当对MapState进行读取, 通过getWrapped拿到封装后的TtlValue返回，里面包含userValue、lastAccessTimestamp，即用户存储的状态，以及最后一次访问时间（用于判断是否过期）；

org.apache.flink.runtime.state.ttl.TtlMapState

@Override
	public UV get(UK key) throws Exception {
		TtlValue<UV> ttlValue = getWrapped(key);
		return ttlValue == null ? null : ttlValue.getUserValue();
	}

	private TtlValue<UV> getWrapped(UK key) throws Exception {
		accessCallback.run();
		return getWrappedWithTtlCheckAndUpdate(
			() -> original.get(key), v -> original.put(key, v), () -> original.remove(key));
	}

TTL处理的主要逻辑就在getWrapped。

其中getWrappedWithTtlCheckAndUpdate，逻辑：对指定Key数据进行过期删除及返回状态，同时对Key的TTL进行更新（读是否更新取决于是否配置StateTtlConfig.UpdateType.OnReadAndWrite）。

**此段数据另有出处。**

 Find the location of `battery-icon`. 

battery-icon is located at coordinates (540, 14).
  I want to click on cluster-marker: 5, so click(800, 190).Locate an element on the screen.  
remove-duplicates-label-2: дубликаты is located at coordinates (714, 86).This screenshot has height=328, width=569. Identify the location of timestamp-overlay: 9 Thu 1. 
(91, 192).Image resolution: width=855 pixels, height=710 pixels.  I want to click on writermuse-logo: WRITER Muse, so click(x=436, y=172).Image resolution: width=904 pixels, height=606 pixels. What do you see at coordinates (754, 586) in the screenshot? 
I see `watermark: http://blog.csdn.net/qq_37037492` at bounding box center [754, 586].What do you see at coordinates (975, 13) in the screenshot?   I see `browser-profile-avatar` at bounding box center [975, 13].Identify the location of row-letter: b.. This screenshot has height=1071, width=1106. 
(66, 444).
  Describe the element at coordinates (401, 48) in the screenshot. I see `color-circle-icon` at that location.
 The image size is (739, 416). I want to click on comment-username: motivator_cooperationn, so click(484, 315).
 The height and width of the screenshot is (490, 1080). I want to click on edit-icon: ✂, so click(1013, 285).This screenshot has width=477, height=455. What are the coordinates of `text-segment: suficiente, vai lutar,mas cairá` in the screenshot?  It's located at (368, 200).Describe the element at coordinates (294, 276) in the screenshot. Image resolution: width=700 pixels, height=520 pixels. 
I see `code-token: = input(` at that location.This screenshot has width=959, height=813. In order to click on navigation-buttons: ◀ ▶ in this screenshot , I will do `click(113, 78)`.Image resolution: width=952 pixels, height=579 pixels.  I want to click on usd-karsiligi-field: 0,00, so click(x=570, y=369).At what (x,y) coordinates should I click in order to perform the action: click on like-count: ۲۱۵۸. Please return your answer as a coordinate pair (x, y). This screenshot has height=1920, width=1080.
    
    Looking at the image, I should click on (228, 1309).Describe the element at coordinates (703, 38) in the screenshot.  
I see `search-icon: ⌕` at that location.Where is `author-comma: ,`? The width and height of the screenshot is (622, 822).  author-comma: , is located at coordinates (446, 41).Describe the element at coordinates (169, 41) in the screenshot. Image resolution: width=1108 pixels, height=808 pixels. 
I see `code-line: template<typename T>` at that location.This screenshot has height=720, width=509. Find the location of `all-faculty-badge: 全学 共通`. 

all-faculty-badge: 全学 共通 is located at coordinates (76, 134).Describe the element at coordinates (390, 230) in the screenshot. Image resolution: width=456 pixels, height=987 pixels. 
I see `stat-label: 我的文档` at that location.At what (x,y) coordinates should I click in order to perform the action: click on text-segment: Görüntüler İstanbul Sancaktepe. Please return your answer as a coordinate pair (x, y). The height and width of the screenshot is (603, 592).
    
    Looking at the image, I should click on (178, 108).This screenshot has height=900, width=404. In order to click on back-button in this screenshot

org.apache.flink.runtime.state.ttl.AbstractTtlDecorator

<SE extends Throwable, CE extends Throwable, CLE extends Throwable, V> TtlValue<V> getWrappedWithTtlCheckAndUpdate(
		SupplierWithException<TtlValue<V>, SE> getter,
		ThrowingConsumer<TtlValue<V>, CE> updater,
		ThrowingRunnable<CLE> stateClear) throws SE, CE, CLE {
		TtlValue<V> ttlValue = getter.get();
		if (ttlValue == null) {
			return null;
		} else if (expired(ttlValue)) {
			stateClear.run(); // 执行删除 () -> original.remove(key)
			if (!returnExpired) { // 若配置了不返回过期状态，则会直接返回null
				return null;
			}
		} else if (updateTsOnRead) {
			updater.accept(rewrapWithNewTs(ttlValue));
		}
		return ttlValue;
	}

每次获取数据时必定会调用put方法，将状态放入（无论读写）。

org.apache.flink.runtime.state.ttl.TtlMapState

@Override
	public void put(UK key, UV value) throws Exception {
		accessCallback.run();
		original.put(key, wrapWithTs(value));
	}

即无论调用get还是put，都会调用accessCallback.run()，其中get会调用2次。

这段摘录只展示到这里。